Les voyages internationaux et l’admission dans des lieux tels que les théâtres et les stades de sport couverts constituent en outre de fortes incitations à fournir des preuves de vaccination, en particulier pour les personnes qui sont initialement sceptiques à l’égard du vaccin et pourraient pousser la population américaine à se rapprocher de l’immunité collective. Au 24 juin, 45 % des Américains avaient été complètement vaccinés, mais 70 à 85 % des population entière doit être vacciné pour obtenir une immunité collective.

Cependant, malgré les nombreux avantages économiques et de santé publique, les certificats de santé numériques soulèvent une pléthore de préoccupations éthiques concernant leur capacité à protéger les données des utilisateurs et à contribuer à une réponse équitable à la pandémie.

Obstacles à la vie privée et à l’équité

La protection de la vie privée est l’un des principaux problèmes entourant l’utilisation d’un certificat de santé numérique aux États-Unis. Les passeports vaccinaux numériques peuvent contenir des informations médicales sensibles dans une base de données centralisée, de sorte que les données de vaccination des individus peuvent être vulnérables aux violations de données, à la surveillance gouvernementale ou à l’utilisation abusive des entreprises en fonction des mesures de confidentialité et de sécurité en place et des entités qui ont accès aux données. L’administration Biden a déjà annoncé qu' »il n’y aurait pas de base de données fédérale universelle et centralisée sur les vaccinations », mais des entreprises comme CVS et Walgreens qui ont joué un rôle majeur dans l’obtention de vaccins dans les bras des Américains doivent conserver des dossiers de vaccination détaillés.

En conséquence, des entreprises privées pourraient diriger le développement de passeports vaccinaux aux États-Unis. IBM et CLEAR sont deux pionniers qui ont conçu une technologie de vérification des vaccins destinée aux principaux employeurs, stades sportifs et aéroports.

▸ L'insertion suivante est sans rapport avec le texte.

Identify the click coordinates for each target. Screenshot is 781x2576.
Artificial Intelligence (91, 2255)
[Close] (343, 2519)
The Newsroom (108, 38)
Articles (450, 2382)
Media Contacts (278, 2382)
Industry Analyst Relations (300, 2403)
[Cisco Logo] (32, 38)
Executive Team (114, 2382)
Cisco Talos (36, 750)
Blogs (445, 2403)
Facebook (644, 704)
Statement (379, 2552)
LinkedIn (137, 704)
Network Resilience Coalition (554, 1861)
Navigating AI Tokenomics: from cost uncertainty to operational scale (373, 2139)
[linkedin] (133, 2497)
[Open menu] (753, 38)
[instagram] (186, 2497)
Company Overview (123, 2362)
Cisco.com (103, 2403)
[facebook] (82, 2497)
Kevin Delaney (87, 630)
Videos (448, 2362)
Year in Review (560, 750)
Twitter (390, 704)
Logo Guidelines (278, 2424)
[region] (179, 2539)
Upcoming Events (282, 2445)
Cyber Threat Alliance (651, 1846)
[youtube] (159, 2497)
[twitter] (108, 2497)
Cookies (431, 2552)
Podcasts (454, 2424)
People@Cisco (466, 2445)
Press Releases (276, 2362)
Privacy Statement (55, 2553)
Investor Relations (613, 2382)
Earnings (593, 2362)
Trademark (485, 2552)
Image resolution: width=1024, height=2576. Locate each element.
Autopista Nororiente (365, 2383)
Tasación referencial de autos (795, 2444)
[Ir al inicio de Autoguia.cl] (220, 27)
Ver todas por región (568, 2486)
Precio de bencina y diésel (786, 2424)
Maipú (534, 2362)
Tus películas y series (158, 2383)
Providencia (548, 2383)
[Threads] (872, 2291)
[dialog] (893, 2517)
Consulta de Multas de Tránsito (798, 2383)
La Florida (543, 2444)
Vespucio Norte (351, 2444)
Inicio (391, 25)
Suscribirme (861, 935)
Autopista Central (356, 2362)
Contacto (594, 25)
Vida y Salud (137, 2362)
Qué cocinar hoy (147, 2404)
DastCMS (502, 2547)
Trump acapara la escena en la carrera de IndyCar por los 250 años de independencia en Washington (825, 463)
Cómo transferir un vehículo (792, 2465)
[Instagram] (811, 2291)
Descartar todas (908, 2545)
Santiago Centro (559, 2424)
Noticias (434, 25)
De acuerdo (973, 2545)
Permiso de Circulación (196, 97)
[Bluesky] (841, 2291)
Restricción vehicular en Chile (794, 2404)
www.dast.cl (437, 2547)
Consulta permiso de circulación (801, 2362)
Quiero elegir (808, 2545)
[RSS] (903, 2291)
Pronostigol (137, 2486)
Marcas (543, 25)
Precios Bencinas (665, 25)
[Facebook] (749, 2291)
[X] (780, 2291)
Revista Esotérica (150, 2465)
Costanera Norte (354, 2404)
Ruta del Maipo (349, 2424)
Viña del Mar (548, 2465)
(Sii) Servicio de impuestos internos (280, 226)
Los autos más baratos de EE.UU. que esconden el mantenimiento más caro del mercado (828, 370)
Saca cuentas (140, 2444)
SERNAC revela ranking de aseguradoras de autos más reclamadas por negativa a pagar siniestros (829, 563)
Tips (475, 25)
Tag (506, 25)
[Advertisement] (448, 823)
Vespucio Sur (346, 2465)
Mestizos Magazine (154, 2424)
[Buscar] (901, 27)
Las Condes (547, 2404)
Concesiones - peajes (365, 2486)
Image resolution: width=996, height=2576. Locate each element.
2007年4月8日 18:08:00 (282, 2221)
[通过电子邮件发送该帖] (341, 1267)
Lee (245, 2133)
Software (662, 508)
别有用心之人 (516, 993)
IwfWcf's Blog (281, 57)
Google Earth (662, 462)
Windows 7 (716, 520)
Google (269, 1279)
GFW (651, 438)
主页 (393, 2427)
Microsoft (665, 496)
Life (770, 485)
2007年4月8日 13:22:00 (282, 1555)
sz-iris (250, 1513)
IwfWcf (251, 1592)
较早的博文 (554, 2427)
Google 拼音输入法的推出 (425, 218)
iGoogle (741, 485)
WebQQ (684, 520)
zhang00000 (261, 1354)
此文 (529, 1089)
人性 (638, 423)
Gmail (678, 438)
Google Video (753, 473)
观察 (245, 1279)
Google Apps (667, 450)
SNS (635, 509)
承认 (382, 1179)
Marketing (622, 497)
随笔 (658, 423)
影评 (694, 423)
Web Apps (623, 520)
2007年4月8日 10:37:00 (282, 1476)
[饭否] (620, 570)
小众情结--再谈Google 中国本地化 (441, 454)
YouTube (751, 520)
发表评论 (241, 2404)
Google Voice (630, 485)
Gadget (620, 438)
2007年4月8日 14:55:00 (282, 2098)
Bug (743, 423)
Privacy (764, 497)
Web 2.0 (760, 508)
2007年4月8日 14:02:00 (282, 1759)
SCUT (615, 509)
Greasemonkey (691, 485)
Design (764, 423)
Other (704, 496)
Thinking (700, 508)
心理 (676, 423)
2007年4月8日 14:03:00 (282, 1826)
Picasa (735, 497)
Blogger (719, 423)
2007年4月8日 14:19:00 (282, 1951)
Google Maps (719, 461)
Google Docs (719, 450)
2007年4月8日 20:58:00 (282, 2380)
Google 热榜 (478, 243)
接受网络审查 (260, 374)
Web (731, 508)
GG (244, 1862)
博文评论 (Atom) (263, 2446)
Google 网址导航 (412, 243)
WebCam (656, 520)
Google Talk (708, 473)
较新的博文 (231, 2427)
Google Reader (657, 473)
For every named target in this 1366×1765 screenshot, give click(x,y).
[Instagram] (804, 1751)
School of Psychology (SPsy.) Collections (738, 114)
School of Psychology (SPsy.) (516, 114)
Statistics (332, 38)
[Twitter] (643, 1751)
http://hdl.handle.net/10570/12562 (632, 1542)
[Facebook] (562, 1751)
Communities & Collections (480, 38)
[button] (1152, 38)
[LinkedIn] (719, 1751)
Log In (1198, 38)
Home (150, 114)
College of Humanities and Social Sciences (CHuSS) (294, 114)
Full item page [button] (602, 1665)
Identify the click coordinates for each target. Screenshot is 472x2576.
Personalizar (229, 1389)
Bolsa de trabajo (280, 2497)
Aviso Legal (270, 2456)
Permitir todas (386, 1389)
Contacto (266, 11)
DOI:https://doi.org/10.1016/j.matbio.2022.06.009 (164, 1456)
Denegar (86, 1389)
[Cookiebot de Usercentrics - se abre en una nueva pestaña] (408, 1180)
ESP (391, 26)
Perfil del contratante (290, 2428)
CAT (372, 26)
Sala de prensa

Le New York Times a également rapporté que les compagnies aériennes United, JetBlue et Lufthansa prévoyaient d’utiliser le CommonPass, développé par The Commons Project, le Forum économique mondial et la Fondation Rockefeller, pour permettre aux passagers de voler vers certaines destinations. La Chambre de commerce internationale et l’Association du transport aérien international créent également des applications de vérification des vaccins pour les voyages internationaux.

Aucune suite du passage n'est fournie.